Work instructions:
Pull each line containing "dropdown" out of the data and copy it.

Pixel coordinate grounding data:
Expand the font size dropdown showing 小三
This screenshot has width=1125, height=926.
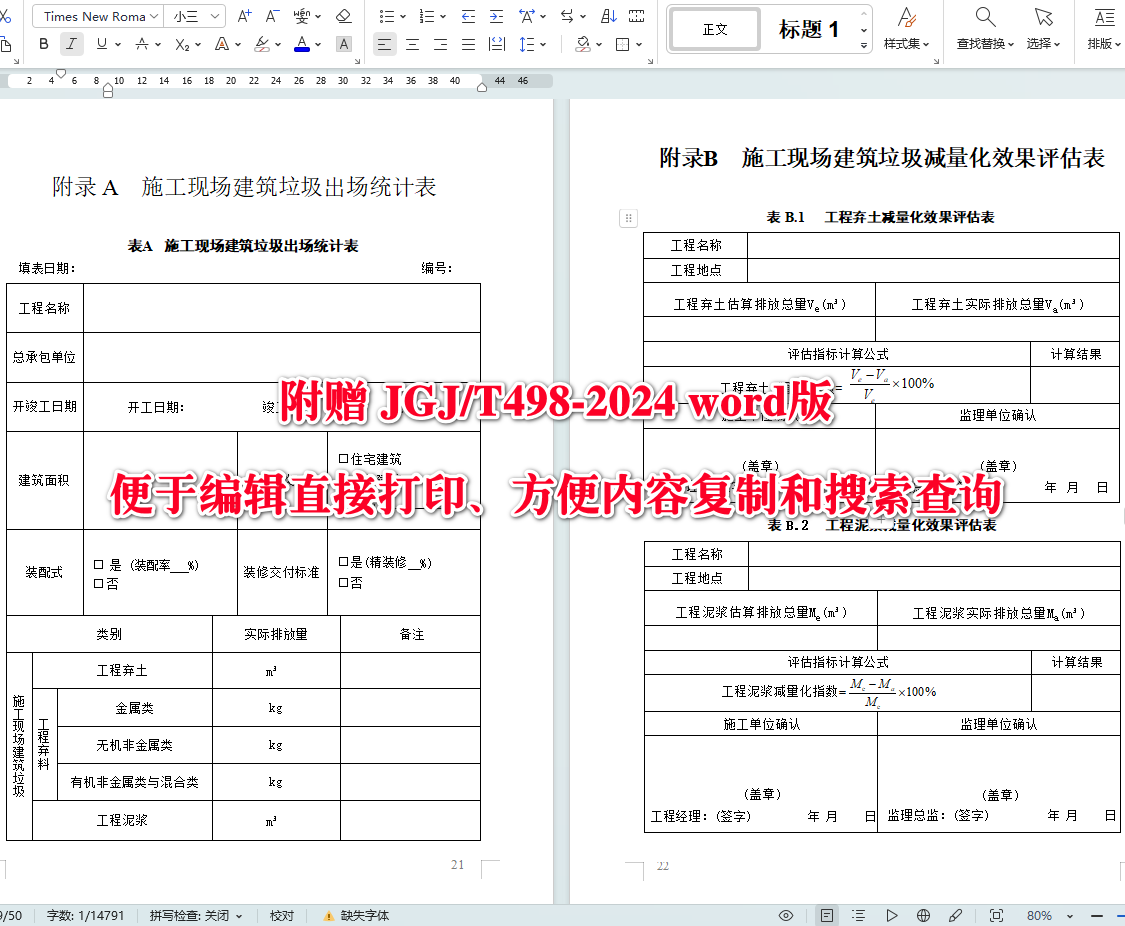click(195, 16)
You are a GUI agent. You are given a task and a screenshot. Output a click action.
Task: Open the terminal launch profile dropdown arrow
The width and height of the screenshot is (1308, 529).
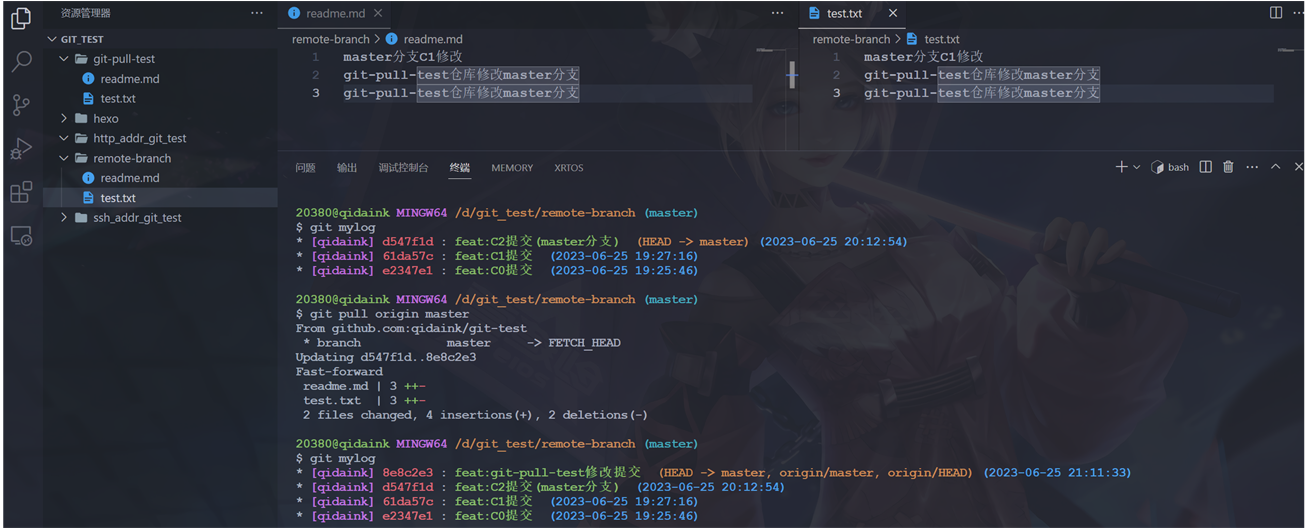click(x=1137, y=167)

==

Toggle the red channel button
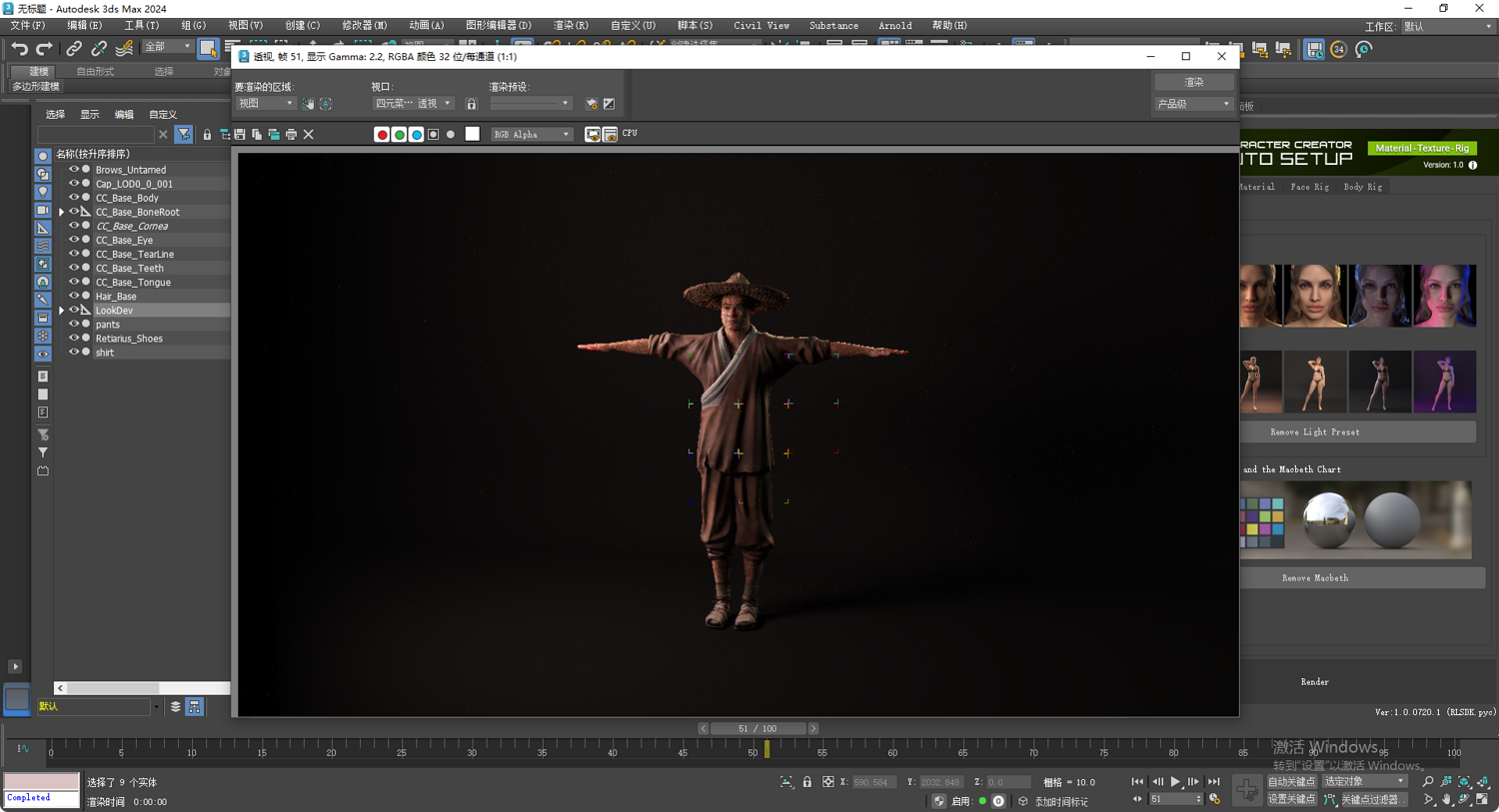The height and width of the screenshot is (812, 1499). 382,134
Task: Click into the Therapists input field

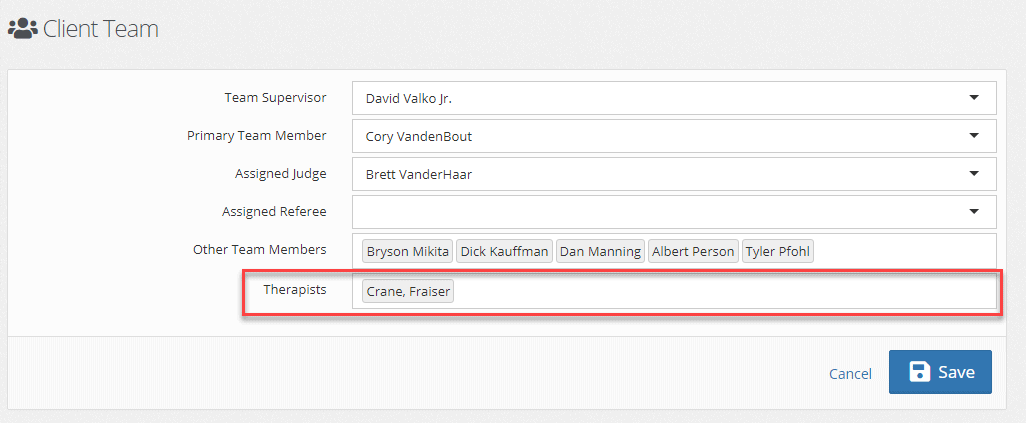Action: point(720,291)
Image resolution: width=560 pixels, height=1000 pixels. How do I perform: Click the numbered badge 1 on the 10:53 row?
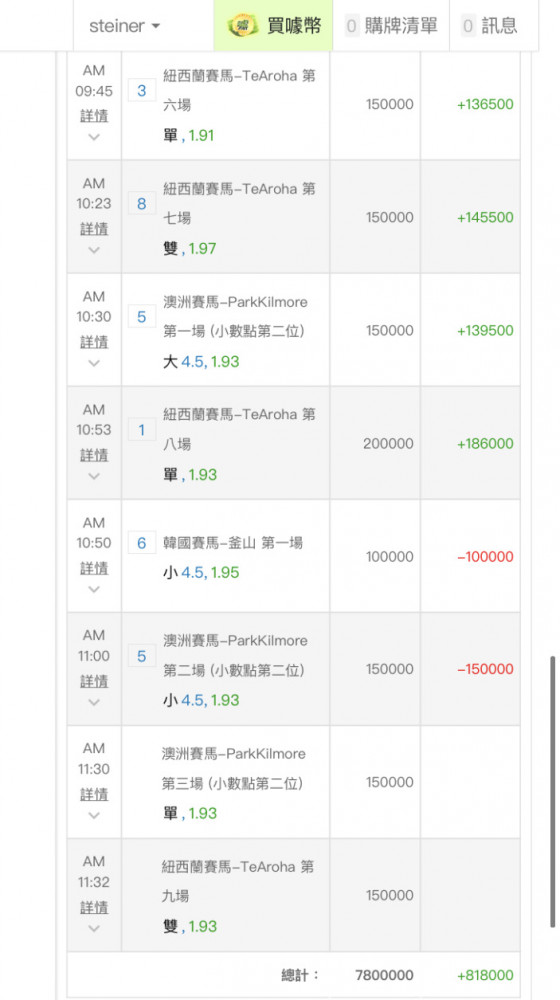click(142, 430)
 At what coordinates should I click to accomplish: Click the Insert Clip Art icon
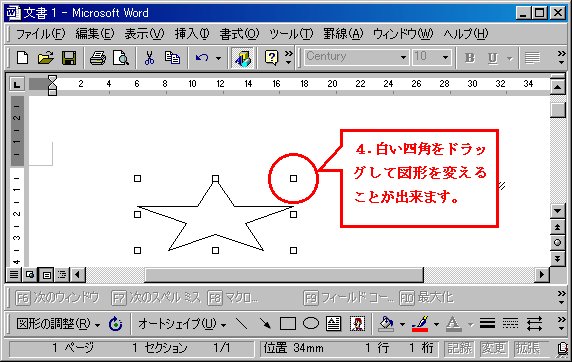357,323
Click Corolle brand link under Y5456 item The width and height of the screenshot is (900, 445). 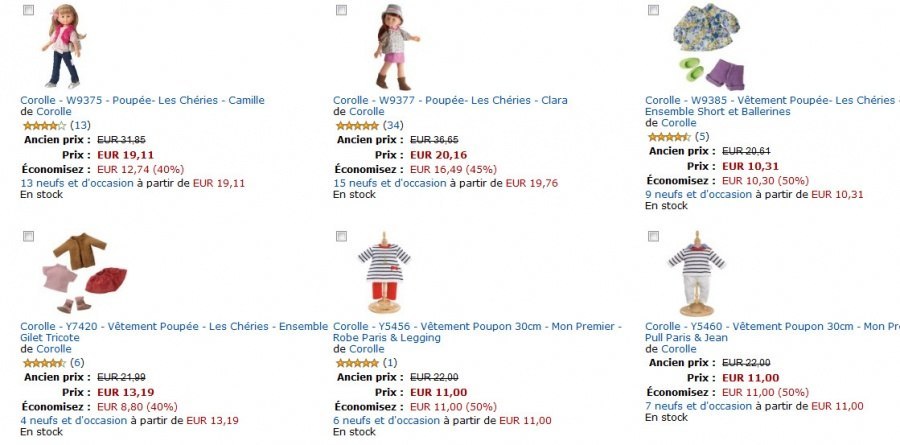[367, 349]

Exercise solution:
Expand the font size dropdown showing 小三
Task: Open the terminal launch profile dropdown arrow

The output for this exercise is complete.